I read this book for the 2019
Back
to the Classics Reading Challenge
Classic Set in the
Americas. It’s been about six months since I’ve read
The
Station by Robert Byron, a glittering example of one of my favorite genres,
travel writing from between the wars. I don’t much like Greene; his capacity to
be as bloody-minded as Evelyn Waugh has always dismayed me. I find his serious
novels bleak, his entertainments dull, his overall tone portentous, his
anti-Americanism tedious.
But, for me,
the point of reading in general and a reading challenge in particular is to
read writers that challenge me.
The Lawless Roads
– Graham Greene
In 1937, the Vatican commissioned Greene to visit Mexico
and report on the persecution of the Church by the leftist government of
Plutarco Elisa Calles. By interviewing and observing, Graham found grim evidence
of murders, imprisonment, and other crimes against people who just wanted to practice
their religion in peace. Also, in describing a charlatan trying to exploit a
so-called miracle, he observes that when organized religion is suppressed, our built-in ability and willingness to believe nuttier and nuttier things asserts itself.

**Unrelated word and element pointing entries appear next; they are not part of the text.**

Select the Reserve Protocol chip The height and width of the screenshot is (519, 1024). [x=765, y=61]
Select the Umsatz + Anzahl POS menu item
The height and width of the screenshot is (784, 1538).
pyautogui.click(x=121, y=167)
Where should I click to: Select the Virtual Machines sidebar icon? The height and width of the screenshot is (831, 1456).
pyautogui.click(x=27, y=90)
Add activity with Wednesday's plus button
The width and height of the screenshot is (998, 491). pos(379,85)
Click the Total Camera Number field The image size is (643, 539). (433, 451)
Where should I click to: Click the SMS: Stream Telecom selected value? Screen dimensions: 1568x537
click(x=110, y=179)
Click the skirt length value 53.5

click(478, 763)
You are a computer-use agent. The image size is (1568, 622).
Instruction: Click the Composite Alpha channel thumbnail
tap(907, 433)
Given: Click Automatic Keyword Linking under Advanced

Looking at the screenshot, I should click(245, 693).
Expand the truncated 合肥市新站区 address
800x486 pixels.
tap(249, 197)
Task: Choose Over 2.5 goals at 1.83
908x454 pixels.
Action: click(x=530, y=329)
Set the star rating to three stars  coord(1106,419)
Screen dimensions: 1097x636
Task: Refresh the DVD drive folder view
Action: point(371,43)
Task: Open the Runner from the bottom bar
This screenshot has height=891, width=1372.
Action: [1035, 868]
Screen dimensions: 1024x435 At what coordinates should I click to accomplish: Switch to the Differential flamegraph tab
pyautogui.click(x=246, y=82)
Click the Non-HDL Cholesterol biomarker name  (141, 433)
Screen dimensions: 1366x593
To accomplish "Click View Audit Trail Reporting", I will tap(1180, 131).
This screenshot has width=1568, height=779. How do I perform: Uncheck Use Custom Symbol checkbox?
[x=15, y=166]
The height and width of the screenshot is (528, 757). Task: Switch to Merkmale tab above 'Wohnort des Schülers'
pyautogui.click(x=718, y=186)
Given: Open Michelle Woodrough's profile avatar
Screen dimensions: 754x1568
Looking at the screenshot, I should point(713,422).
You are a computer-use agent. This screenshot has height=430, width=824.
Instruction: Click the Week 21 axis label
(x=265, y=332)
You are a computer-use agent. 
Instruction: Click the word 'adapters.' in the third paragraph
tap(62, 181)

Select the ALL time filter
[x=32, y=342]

In uncertain times, under stress, people believe in anything.
To his credit, Greene feels for the poor who have lost so
much because their religion is being suppressed.
...There had been one priest over the border in
Chiapas, but the people had told him to
go - they couldn’t protect him any longer.
‘And when you die?’ I said.
‘Oh,’ she said, ‘we die like
dogs.’ No religious ceremony was allowed
at the grave. The old people, of course, felt it most - a few weeks before they
had smuggled the Bishop of Campeche in by plane to see her grandmother who was
dying. They had money still . . . but what could the poor do?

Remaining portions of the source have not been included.